Norma darted up on the side of a hill, cutting around a small tree. 

She waited until she wasn’t looking at him to ask, “What if you married me?”

Caleb didn’t answer for a long time, and Norma wondered if she had said something wrong, or if he hadn’t heard her.

Finally, he said, “I’d let you drive anything you wanted. Hey, if we go this way – remember, it goes to the pool?”

“It’s only April!”

“It’s probably still open.”

“We don’t have a membership.”

Caleb’s blue eyes twinkled.

“We’ll sneak in.”

“Let’s go then.”

Norma had never been to the pool – the Akron Swim Club, it was called. She had been told by classmates years before that it cost something like four-hundred dollars a year to join a swim club, and that you had to sit on a waiting list and everything. It seemed like an impossible dream, considering her parents barely managed to keep the heat on in the winter and a running air conditioner in the summer. There must be wonderful things going on in there.

“It is pretty warm for April,” Norma agreed. “Maybe they opened early? I’ve heard some places even have indoor pools. Like the Y and stuff.” Norma had heard there was a Y around somewhere – alas, that too cost money no doubt.

They continued down the winding road until they arrived, just as Caleb remembered, at the sign for the Akron Swim Club.

The pool was still drained, and the whole place looked much less majestic than Norma had remembered it looking when she’d been a child hiking here at day camp.

“It’s sad, really,” she said, “I guess everything starts up in the summer. It looks kind of depressing now. Like a ghost town.”

“We’ll come back in June,” Caleb promised, “It will be alive then.”

He leaned in and kissed her on the lips, and she kissed him back.

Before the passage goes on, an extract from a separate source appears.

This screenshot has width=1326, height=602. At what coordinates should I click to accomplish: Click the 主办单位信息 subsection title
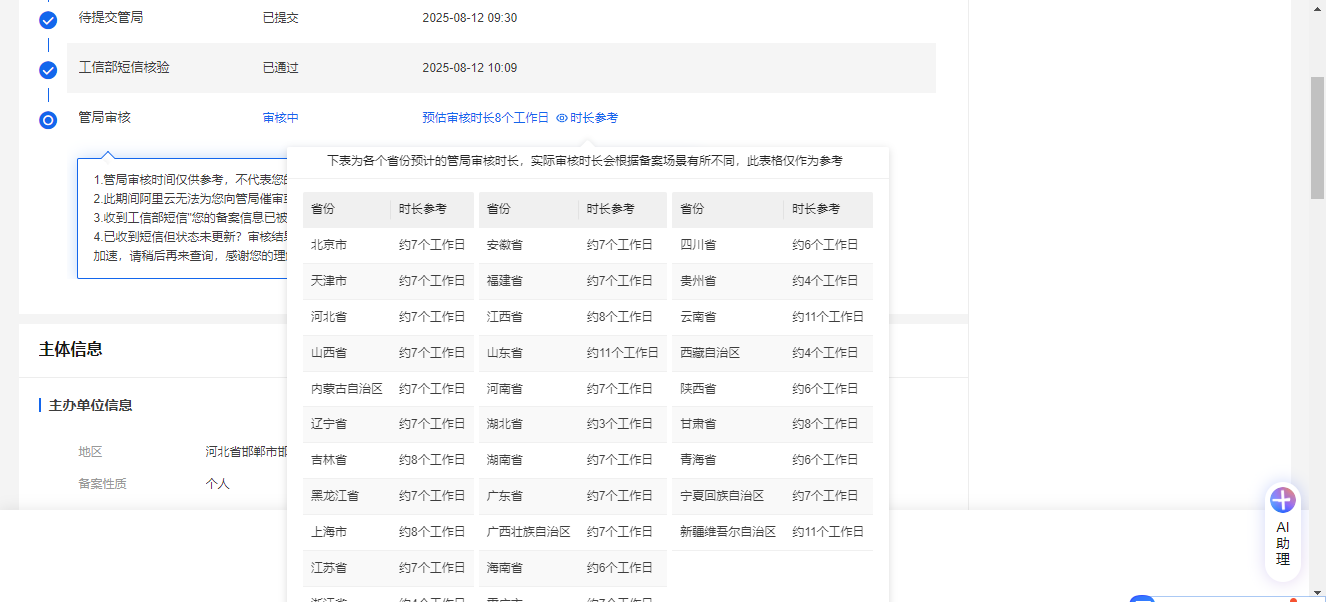tap(90, 405)
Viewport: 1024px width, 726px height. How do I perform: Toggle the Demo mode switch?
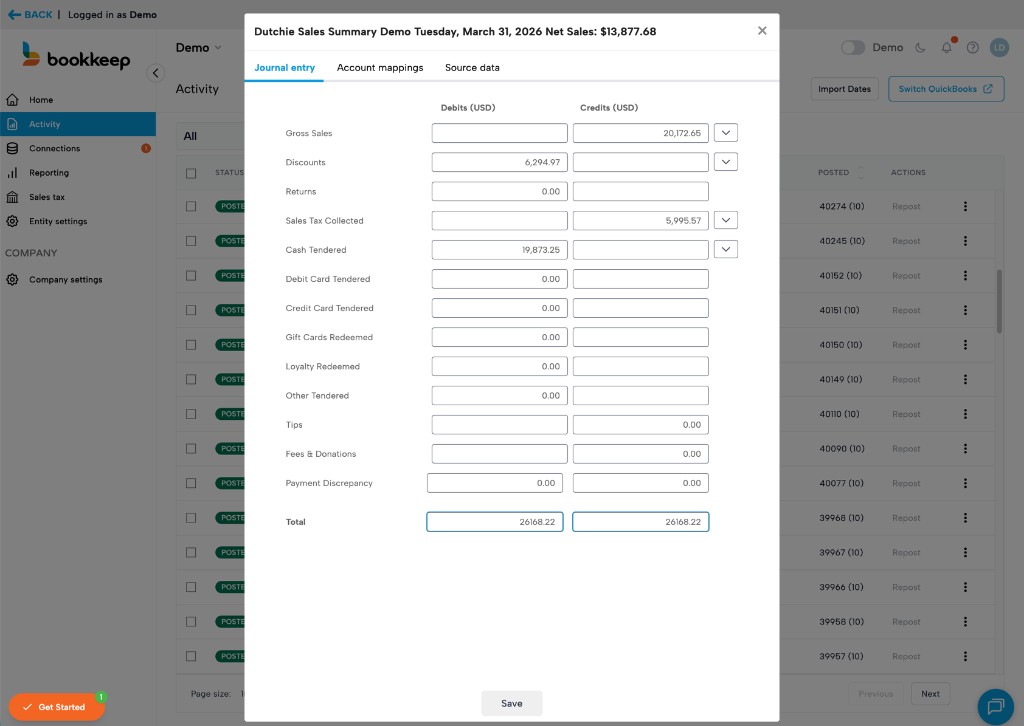pyautogui.click(x=853, y=48)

After all, there was no one here to see except for the trees.

***

Norma stood looking at a tree stump. There were tiny blue flowers growing out of it – the perfect May.

“Norma Louise,” Caleb began, putting his hand on her shoulder and smiling broadly.

“Yeah?”

“So I have this stupid junior prom next month, and I need to get my tickets next week if I’m gonna go and I don’t want them to be super expensive. I was wondering… if you want to go with me?”

She tilted her head up and let out a little sigh.

“A junior prom? With you? Wear a dress and… I mean, aren’t there any high school girls you’d rather go with?”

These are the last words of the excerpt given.